We can now verify the mathematical equivalence between the extracted answer from LLm and a GT

In [20]:
from sympy.parsing import sympy_parser as spp
from sympy.core.sympify import SympifyError
from sympy.polys.polyerrors import PolynomialError
from tokenize import TokenError


In [21]:
def sympy_parser(expr):
    try:
        return spp.parse_expr(expr, transformations=(

            *spp.standard_transformations, #like handling parenthesis invariant symbols
            spp.implicit_multiplication_application, #allow omitted mul symbols, like 2y == 2*y

            ),
        evaluate=True,
        )
    except (SympifyError, SyntaxError, TypeError, AttributeError,
            IndexError, TokenError, ValueError, PolynomialError):
        return None




In [22]:
print(sympy_parser(
    normalize_text(
        extract_final_candidate(
            model_answer))))

14/3


In [23]:
print(sympy_parser("28/6")) #normalized by sympy

14/3


We can noe build the equality function

In [24]:
from sympy import simplify

def equality_check(expr_gt, expr_pred):

    if expr_gt == expr_pred:
        return True
    
    gt, pred = sympy_parser(expr_gt), sympy_parser(expr_pred)

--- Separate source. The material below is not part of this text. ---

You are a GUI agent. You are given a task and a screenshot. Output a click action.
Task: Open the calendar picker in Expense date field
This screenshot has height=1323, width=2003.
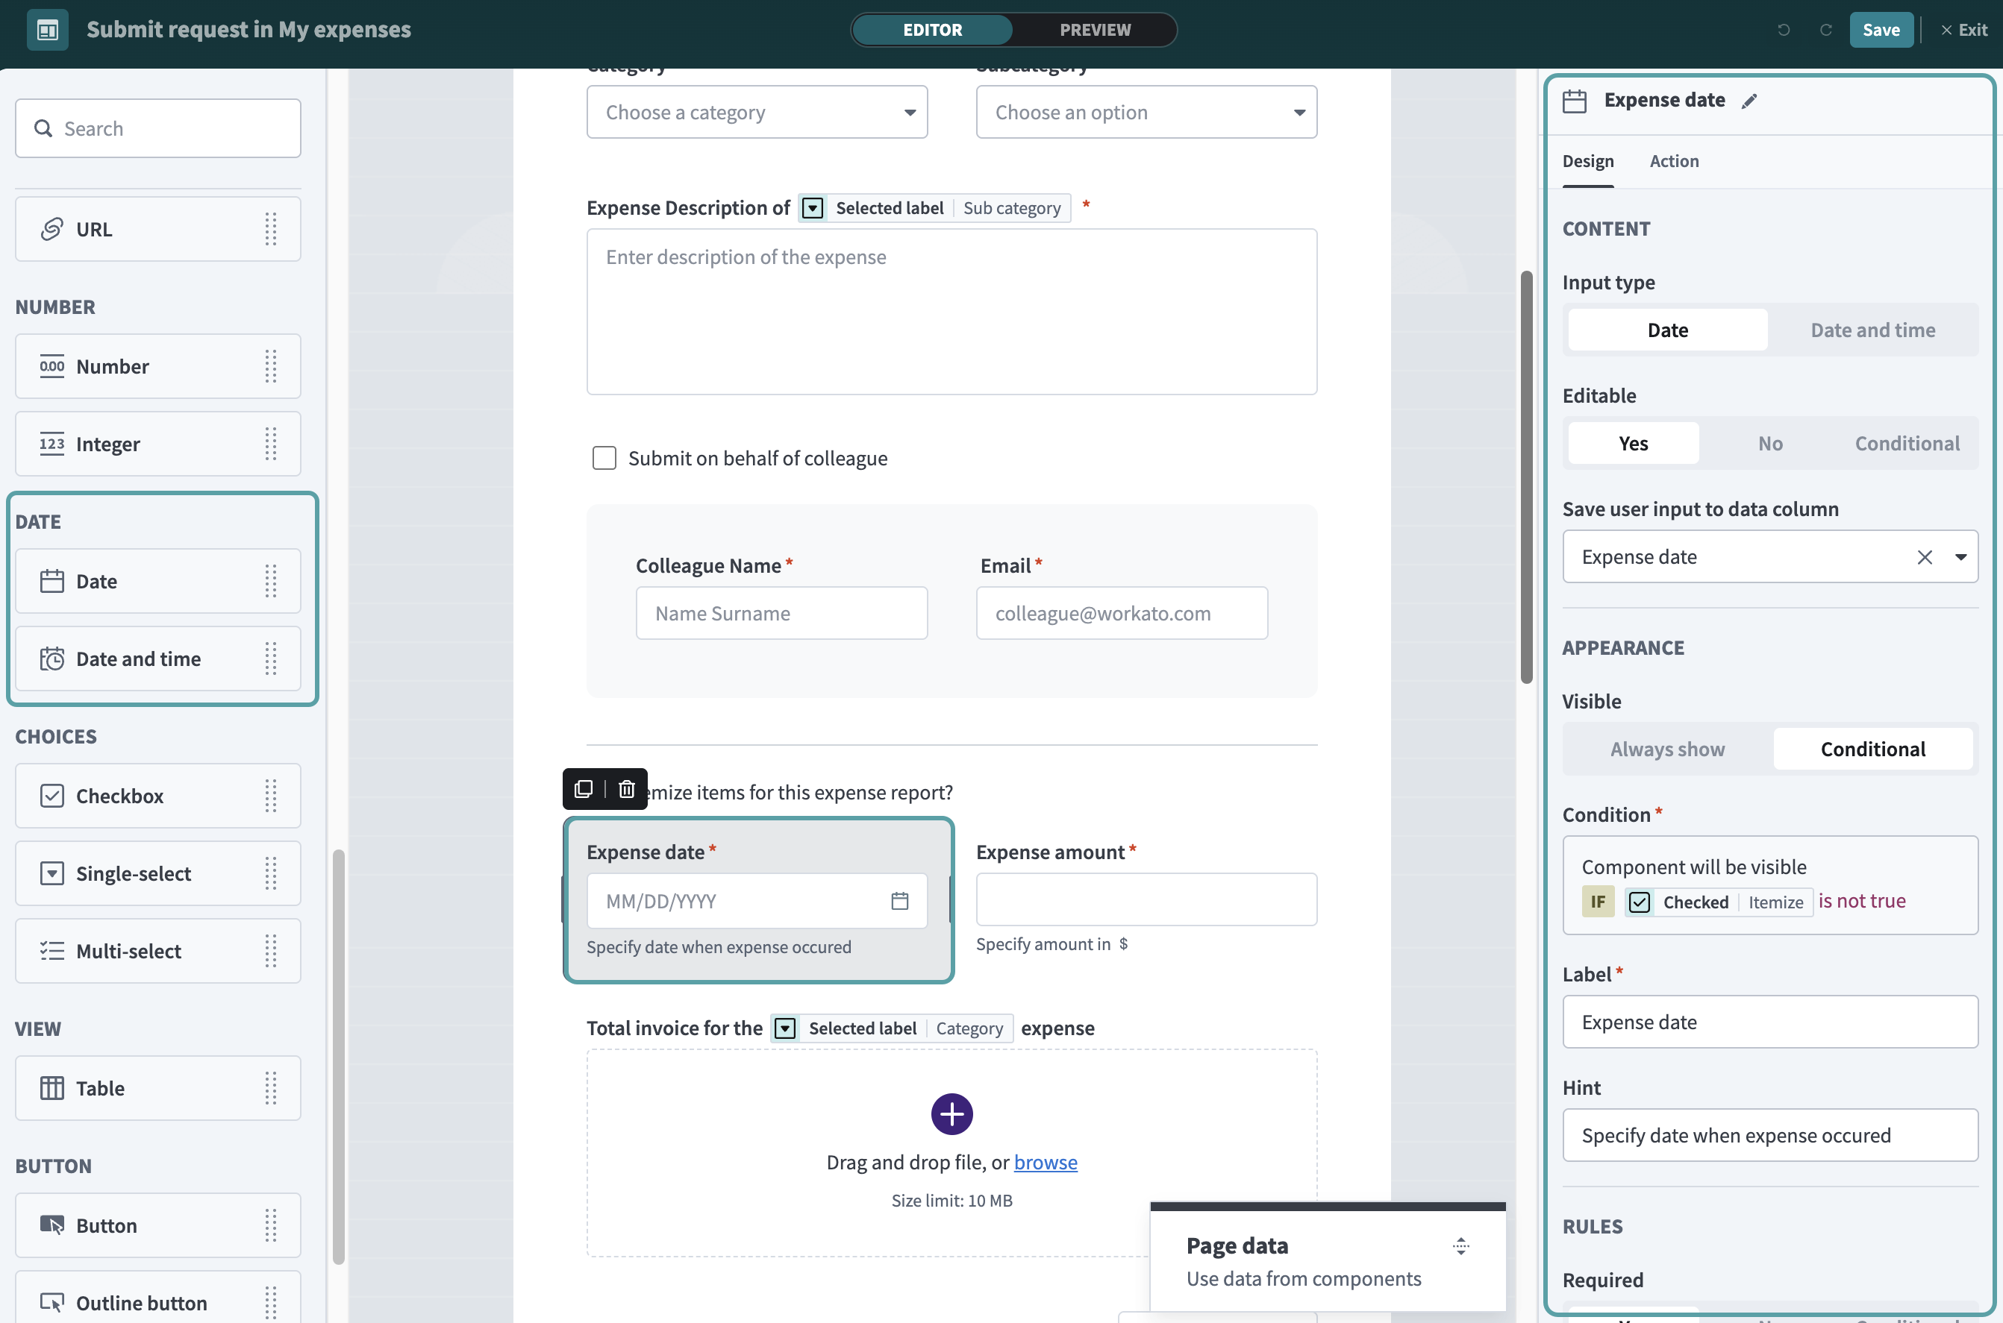900,900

    if gt is not None and pred is not None:

        try:
            return simplify(gt - pred) == 0 #for example, 14/3 and 28/6
        
        except(SympifyError, TypeError):
            return False
    
    return False

In [25]:
print(equality_check(
    normalize_text("13/4."),
    normalize_text(r"(13)/(4)")
))

True


In [26]:
print(equality_check(
    normalize_text("0.5"),
    normalize_text(r"(1)/(2)")
))

True


In [27]:
print(equality_check(
    normalize_text("14/3"),
    normalize_text("15/3")
))

False


In [28]:
print(equality_check(
    normalize_text("(14/3, 2/3)"),
    normalize_text("(14/3, 4/6)")
))
#it cannot handle tuples as of now

False


Now we implement an helper function that can handle the tuple-like expressions by isolating each term

In [29]:
def split_into_parts(text):
    result = [text]
    if (text):

        if (
            len(text) >= 2 and
            text[0] in "([" and text[-1] in ")]"
            and "," in text[1:-1]
        ):
            items = [p.strip() for p in text[1:-1].split(",")]
            if all(items): #all not None
                result = items
    else:
        result = []
    
    return result        
    

In [30]:
split_into_parts(normalize_text(r"(14/3, 2/3)"))

['14/3', '2/3']

Now we can implement a function that grades the result w.r.t. the GT that generalize the equality_check function 

In [31]:
def grade_answer(pred_text, gt_text) -> bool: #or True or False
    result = False
    if pred_text is not None and gt_text is not None:
        gt_parts = split_into_parts(normalize_text(gt_text))
        pred_parts = split_into_parts(normalize_text(pred_text))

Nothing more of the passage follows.